9 Replies Latest reply on Dec 22, 2006 8:16 AM by belaban

    Buddy state transfer

    vblagojevic

      Currently, in HEAD branch, it seems that each buddy collects its own state and then sends it across the wire to his buddies in RPC call.

      Should we change this approach so that upon receipt of buddy reconfiguration message each buddy retrieves state from each of his buddies using regular state transfer rather than using RPC?

      The main reason why current approach is a problem I would suspect is that state transfer is not done with in-place state transfer semantics, i.e FLUSH and byte|streaming transfer defined in configuration file.

      What do you think?

        • 1. Re: Buddy state transfer
          brian.stansberry

          In general, I think shifting to a pull approach using the same process as the other state transfer types is the right thing to do. One set of code to maintain, etc, etc. The following bits look like I'm arguing in the opposite direction, but takes that as "food for thought", i.e. inputs into the discussion.

          There are a couple problems with using a regular pull-type state transfer:

          1) Deadlock problems, which is what led last spring to the push approach.

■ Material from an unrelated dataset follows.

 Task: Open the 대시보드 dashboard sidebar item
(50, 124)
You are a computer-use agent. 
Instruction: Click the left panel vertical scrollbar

Problem is new cache C comes online, decides A and B are its buddies, so sends A and B an RPC telling them. A and B get the RPC and request state. Problem is they are using the JG up_thread to request state, so it deadlocks.

          That's probably solvable, but at the cost of making the buddy group formation protocol more complex.

          2) A and B now have to independently request state rather than C doing a single push. Don't know if there are any issues with the coordination involved there. Now that we are using anycast, the network utilization is likely the same either way.

          One thing to think about is whether the JBC-315 issue applies here. Or can it be made to go away w/o relying on FLUSH? Here the data in question is *owned* by the node that sends it. Anything that changes that state is originating on that server -- either via a locally originating put/remove call, or via a response to a gravitation call that the node sent out.

          • 2. Re: Buddy state transfer
            manik

            I too agree that, from a manageabillity + intuitiveness standpoint, we should use the same process, but here's more food for thought (hope you're hungry!) :-)

            "bstansberry@jboss.com" wrote:


            2) A and B now have to independently request state rather than C doing a single push. Don't know if there are any issues with the coordination involved there. Now that we are using anycast, the network utilization is likely the same either way.



            Even with anycast, it is not the same. Currently, anycast forces a unicast to the members individually. IIRC, if the transport is UDP and multicast is enabled, this is achieved by multicasting and only named recipients accepting the comms (Bela or Vlad, perhaps you could confirm this?).

            If this is true, then the pull approach is more expensive on UDP/multicast, even with anycast.

            Another cost with the pull approach is processing time building the state transfer payload. And also the concurrency cost on the data owner, locking the tree to generate this payload. This happens once with push, n times with pull.

            Both of these gets more expensive (O(n)) based on number of buddies though, so with just 1 buddy per node (the default) this should not be any more expensive.

            • 3. Re: Buddy state transfer
              manik

              Perhaps the correct approach would be to implement the state transfer subsystem to deal with both push and pull models? Sure, this is a more complex and longer term approach, but I dare say more correct, and offering more flexibility?

              • 4. Re: Buddy state transfer
                brian.stansberry

                When you talk about dealing with both, do you mean in JGroups or in JBC?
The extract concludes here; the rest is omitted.